I would die for love. Yes, I would die for it.
“Look at those arms,” Mikey whispered under his breath to Wroxy as they passed Jim in the hallway and were safely out of earshot. Today, Jim was wearing a pair of loose khaki pants held up with a worn leather belt and a tight white t-shirt that set off the burnished walnut of his late-summer tan. Mikey had found out that Jim had worked on a construction site all summer in the sun. He’d promptly made a note to add th
e image of Jim, working shirtless, slick with sweat and wearing a gleaming yellow construction helmet to his playlist of bedtime fantasies. “Look at how buff he is!”
“Jesus, Mikey,” Wroxy said with disgust. “He looks like he should have ‘Mattel’ stamped on his ass. The guy is a dickhead of the first order. When did you get to be such a fag?”

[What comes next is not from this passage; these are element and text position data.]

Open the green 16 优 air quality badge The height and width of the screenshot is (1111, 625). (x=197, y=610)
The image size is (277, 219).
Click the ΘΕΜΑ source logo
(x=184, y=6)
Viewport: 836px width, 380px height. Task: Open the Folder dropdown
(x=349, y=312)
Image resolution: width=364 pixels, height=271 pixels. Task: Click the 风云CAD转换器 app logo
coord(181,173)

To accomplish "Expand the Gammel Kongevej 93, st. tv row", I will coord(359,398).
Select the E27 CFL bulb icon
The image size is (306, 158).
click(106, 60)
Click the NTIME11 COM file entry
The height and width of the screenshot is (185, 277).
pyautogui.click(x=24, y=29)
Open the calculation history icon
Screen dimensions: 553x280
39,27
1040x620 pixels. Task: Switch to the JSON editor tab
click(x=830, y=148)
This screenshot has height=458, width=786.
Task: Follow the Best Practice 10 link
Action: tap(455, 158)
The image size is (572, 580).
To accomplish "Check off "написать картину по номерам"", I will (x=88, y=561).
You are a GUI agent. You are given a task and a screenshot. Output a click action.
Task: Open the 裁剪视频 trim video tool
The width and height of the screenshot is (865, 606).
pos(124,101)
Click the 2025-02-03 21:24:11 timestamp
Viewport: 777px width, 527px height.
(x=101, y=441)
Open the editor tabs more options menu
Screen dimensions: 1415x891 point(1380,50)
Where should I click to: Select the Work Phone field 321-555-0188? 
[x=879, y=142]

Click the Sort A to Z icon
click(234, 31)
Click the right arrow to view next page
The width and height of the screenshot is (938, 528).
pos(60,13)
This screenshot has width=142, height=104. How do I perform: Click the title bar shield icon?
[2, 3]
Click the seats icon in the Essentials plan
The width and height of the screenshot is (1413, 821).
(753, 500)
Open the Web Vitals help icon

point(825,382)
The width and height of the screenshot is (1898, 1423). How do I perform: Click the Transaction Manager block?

“Since you forced me to come out to you, you bitch,” he said in a low voice. He poked her with his index finger. “Remember? Besides,” he added smugly, “I’m not saying that he’s a nice person, just that he’s incredibly hot.”
“So be gay then. Don’t be such a pathetically shallow fag. Do you remember who you’re asking me to admire? This is the guy who calls me a ‘devil-worshipping whore’ and calls you a ‘fudge packer.’ This is the guy who smashed your CD player the day we met, remember?”
“In other words, we met because of Jim,” Mikey said dreamily. “See? Something good came out of it.”
“If you don’t cut this crap out right now,” Wroxy snapped, “you can fend for yourself this year without me watching your back. I’m sure as hell not going to sit around and listen to you carry on like a battered wife making excuses for the guy who beats the shit out of her every night.”
“You take everything so seriously,” Mikey said lightly. He held to his own idealized, romantic version of his feelings for Jim and he resented Wroxy’s implication that there was something disturbing about his crush.
“Whatever.” By now Wroxy was used to all of Mikey’s moods, even the irritating ones that drove her mad with frustration. She looked at her watch.
“I have to run,” she said. “I have some sort of meeting with the guidance counsellor that my mom set up. Apparently she’s worried about the ‘direction of my life’ next year or something. I’ve got to go blow some sunshine up her ass for an hour or so. What do you have next?”